Mortgage borrowers who stick with their existing loan when their initial fixed-rate deal comes to an end could be in for a shock, a financial information website is warning.
Analysis from Moneyfacts has found that borrowers who took out a two-year fixed rate mortgage two years ago, at an average rate of 2.31%, may now find themselves reverting to a standard variable rate (SVR) that is more than double what their initial fixed rate was.
Depending on individual circumstances, this could add hundreds of pounds to someone’s monthly mortgage bill, adding up to thousands of pounds per year, Moneyfacts.co.uk warned.
Borrowers tend to end up on their lender’s SVR when the period for the rate they initially took out comes to an end.
Explaining the huge rate jump some borrowers may see, Darren Cook, a finance specialist at Moneyfacts, said that two years ago the mortgage market was experiencing an aggressive drop in rates.
He said: “Borrowers who took advantage of this increased competition between lenders at the time could now see a difference of 2.59% between their previous fixed rate and the current average SVR (4.9%).”
Mr Cook said that, based on someone paying off a £200,000 mortgage over 25 years: “Borrowers may be shocked to find that their monthly repayments could increase by £279.34 a month or £3,352.08 a year on average if they settle for their provider’s SVR.”

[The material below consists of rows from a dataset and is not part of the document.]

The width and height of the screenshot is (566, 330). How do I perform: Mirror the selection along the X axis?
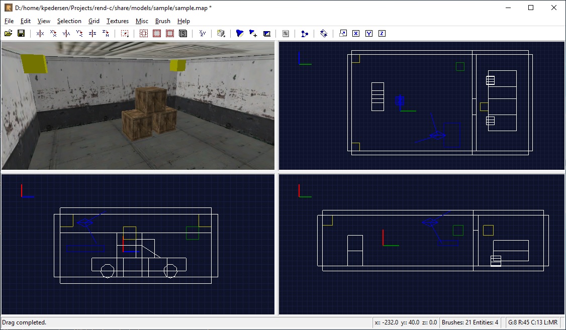click(40, 33)
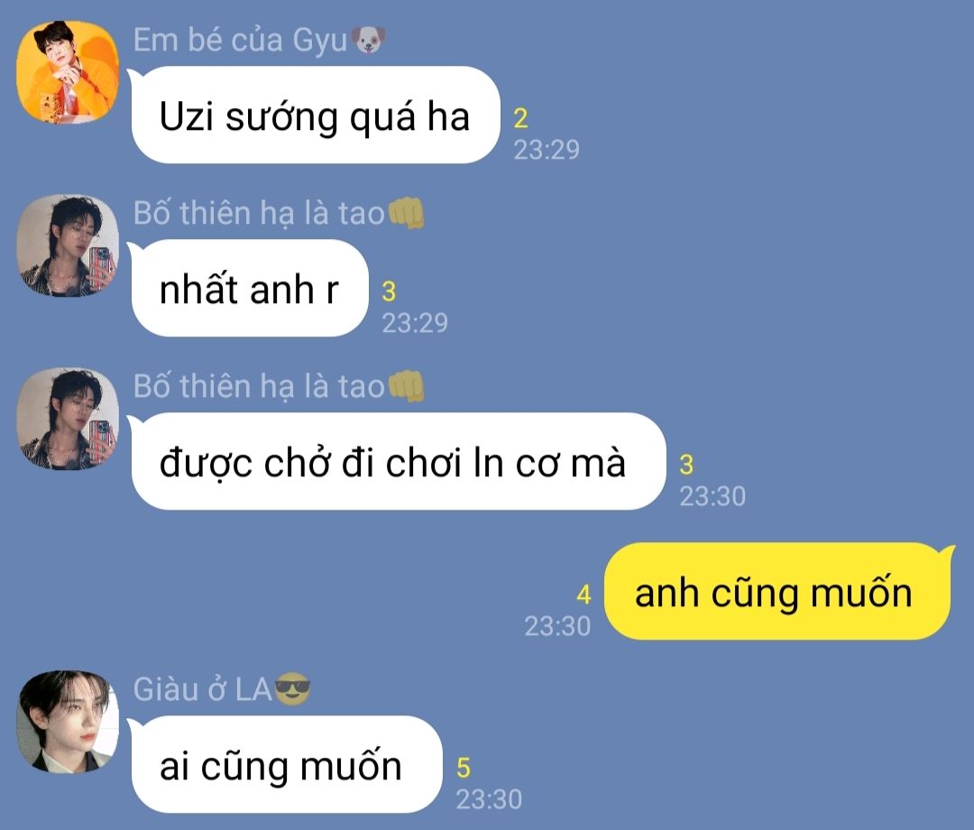This screenshot has height=830, width=974.
Task: Tap the fist emoji above "được chở đi chơi"
Action: click(406, 386)
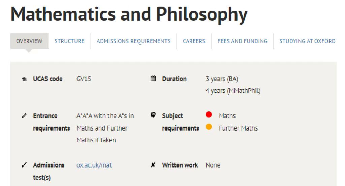This screenshot has height=186, width=345.
Task: Select the Overview tab
Action: coord(29,41)
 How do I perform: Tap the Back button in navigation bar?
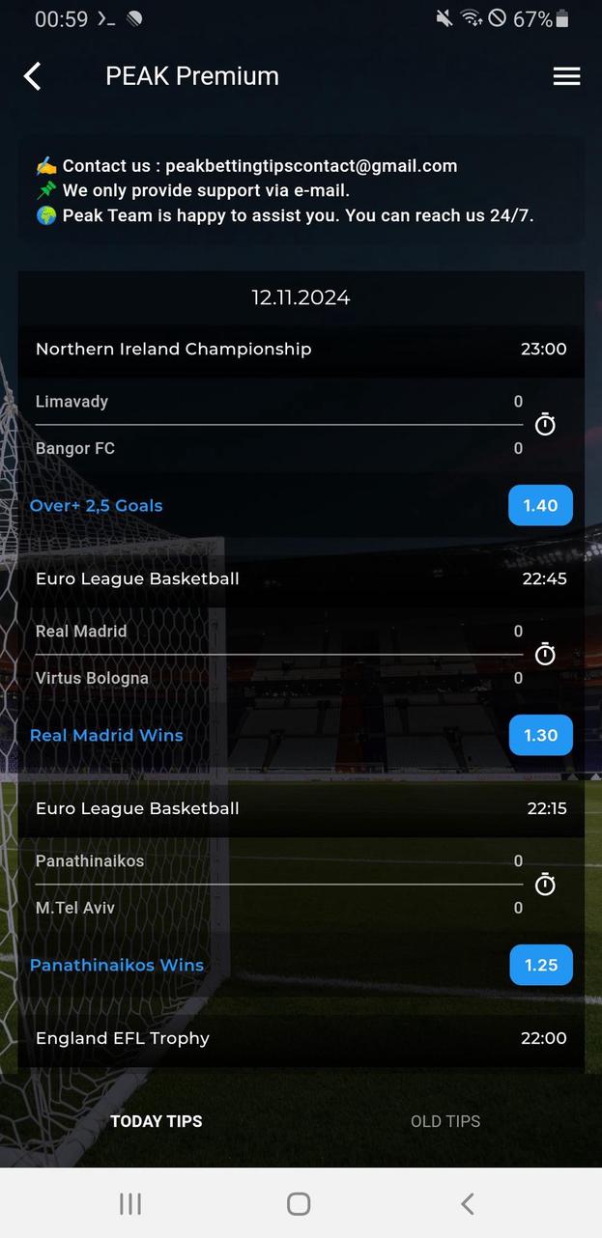click(467, 1204)

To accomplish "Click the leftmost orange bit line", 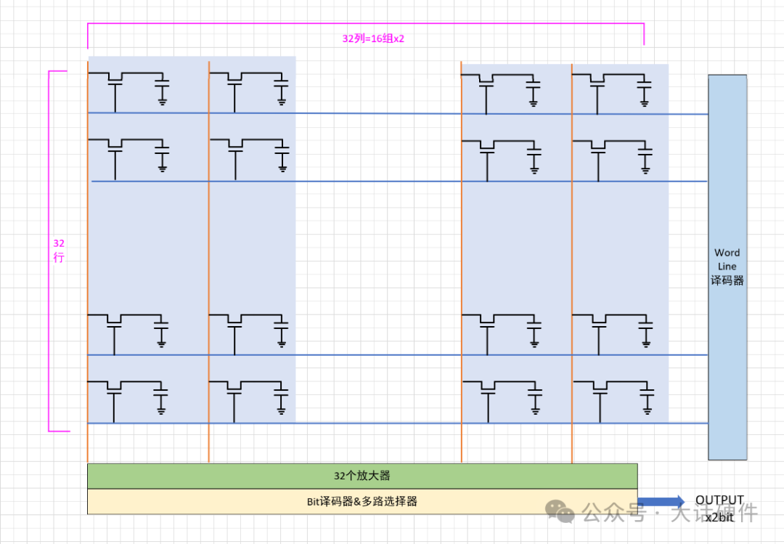I will click(x=88, y=261).
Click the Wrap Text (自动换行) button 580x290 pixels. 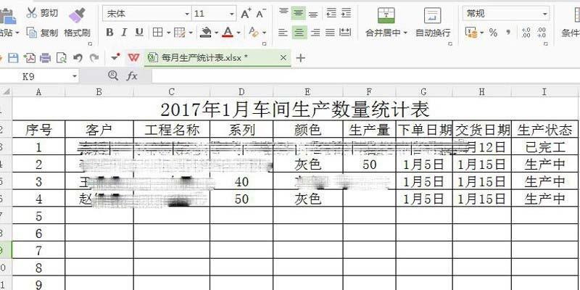point(432,22)
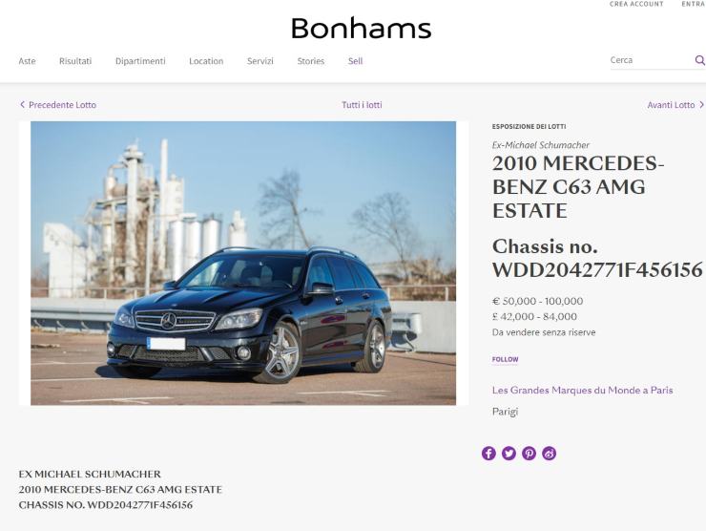
Task: Click the left chevron beside Precedente Lotto
Action: [22, 105]
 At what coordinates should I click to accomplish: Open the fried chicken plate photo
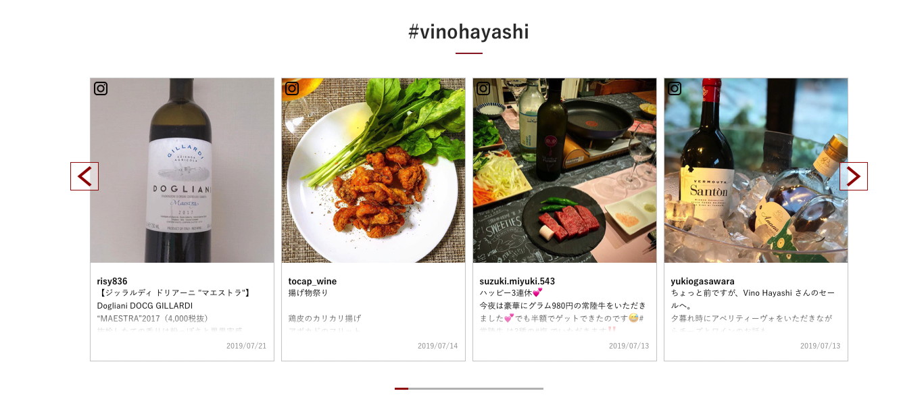373,170
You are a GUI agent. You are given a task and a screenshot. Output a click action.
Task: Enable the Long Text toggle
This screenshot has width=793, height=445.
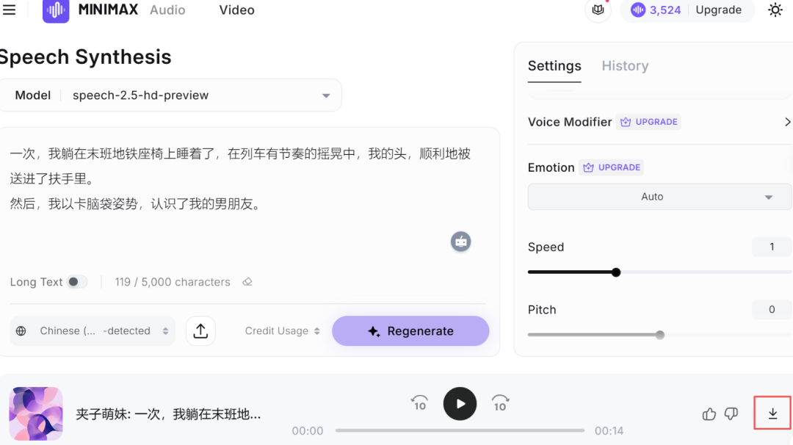point(77,281)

Mr Cook said customers facing such a jump in their costs are likely to be motivated to re-mortgage.
He said that while the current two-year fixed rate at 2.53% is now higher than it was two years ago, this is still 2.37 percentage points below the current average SVR.
Mr Cook continued: “Faced with such a big jump in monthly repayments, it clearly pays for borrowers to shop around and re-mortgage once their initial rate has come to an end.
“However, re-mortgage customers must consider all aspects of the mortgage to ensure they are getting the best deal for them.”